Children’s writer creates secret art collection

Theodor Seuss Geisel, better known as Dr. Seuss, is world renowned for his work with children’s books and cartoony illustrations. His stories entertained me at a young age and continue to bring a smile to my face even now. However, there is a side of this magnificently talented writer that few people are aware of, perhaps because he never intended for many people to know.

Though the majority of his fame came from his widely popular children’s books, what impresses me most about this intriguingly creative writer is what he does with pictures rather than words. Many people know that he illustrated each page in his books himself, but he also kept a large gallery of secret art he painted himself over a 60 year period.

His art can be described as surrealism, a style of art usually associated with dreamscapes and symbolism. This style was made famous by Salvador Dali, but Seuss, in my opinion, has captured the style and twisted it into something unique to him.
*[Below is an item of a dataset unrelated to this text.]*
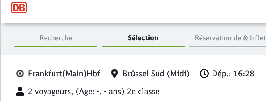Image resolution: width=266 pixels, height=101 pixels.
Task: Click the Brüssel Süd (Midi) destination label
Action: pyautogui.click(x=156, y=74)
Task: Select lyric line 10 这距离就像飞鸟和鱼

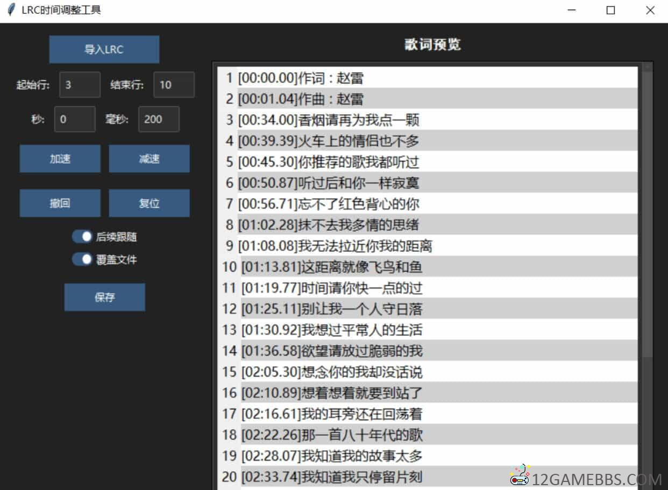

The paintings depict many of the common creatures in his books, only on a much more surreal and emotionally disrupted level. With titles such as “Absolutely Dead” and “My Petunia Can Lick Your Geranium,” it’s plain to see without even looking that he is not the common artist. After seeing the actual paintings, it becomes even clearer.

In addition to his surrealist masterpieces, he also has an archive of even more art, which includes a few political cartoons, such as “The Knotty Problem at Capitol Hill.”

Seuss has been someone I was interested in learning more about since a very young age, but after finding out about the multitude of his secret art, he became awe-inspiring in every light.